Theo Hicks: And then lastly, what’s the best ever place to reach you?

Beth Azor: Probably LinkedIn. Beth Azor on LinkedIn, but I’m also on Facebook, on Instagram, and my website bethazor.com. So type in Beth Azor, you can find me.

Theo Hicks: Perfect, Beth. Well, I really appreciate you coming on this show. I can’t believe this has been only 20 minutes. We’ve gotten so much information about retail shopping centers in just such a short amount of time. So we started off by talking about some of the challenges you’re facing with the Coronavirus. So we talked about how that’s different at the mom and pops, as opposed to national tenants. You talked about how you’re trying to delineate your days, so you’re not having this emotional rollercoaster anymore of talking to mom and pops who are very upset and national tenants who are not being as friendly as they probably should be. Then we also transitioned to talking about your business plan. So you’re buying and developing every two years. You really like to hold on to your property; the longest one being in 2008. We talked about the two main reasons why you like retail shopping centers. My personal favorite being the second one, which is you don’t want to own anything that has a bed because you don’t want to evict someone from their bed. I think it’s a really good philosophy.

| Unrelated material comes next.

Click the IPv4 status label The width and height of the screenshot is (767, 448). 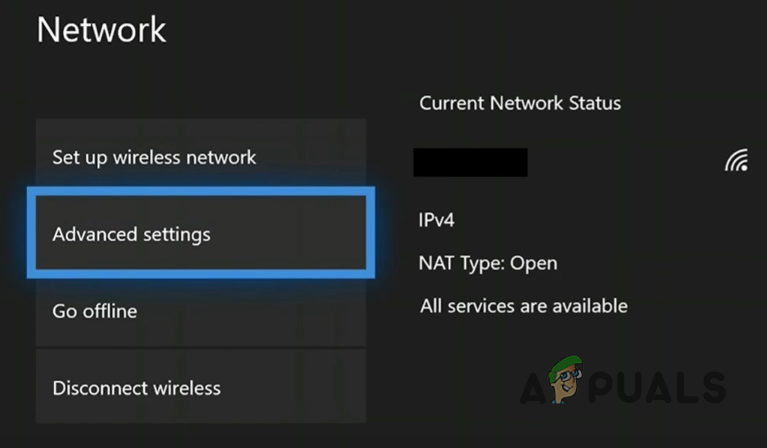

We also talked about reasons why it’s not smart to take any discount or concession from your tenants because they might use that as an excuse to not pay rent. We talked about how your prospecting has changed from a lot of door knocking to now doing it on Facebook and Instagram for the small businesses, and then it’s still the local brokers that you meet at the shopping center conferences for the national accounts. And then lastly, we talked about your best ever advice, which was if you want to get started in retail shopping center, find someone who owns a center and either shadow them or be a leasing agent and help them fill vacancies, because you said that being a leasing agent is going to be the future, and if you can help owners fill vacancies, then you’re gonna be very valuable to them. So again, Beth, really appreciate you coming on the show and sharing your best ever advice. Best Ever listeners, as always, thank you for listening. Have a best ever day and we’ll talk to you tomorrow.

Beth Azor: Thanks, Theo. Thanks for having me.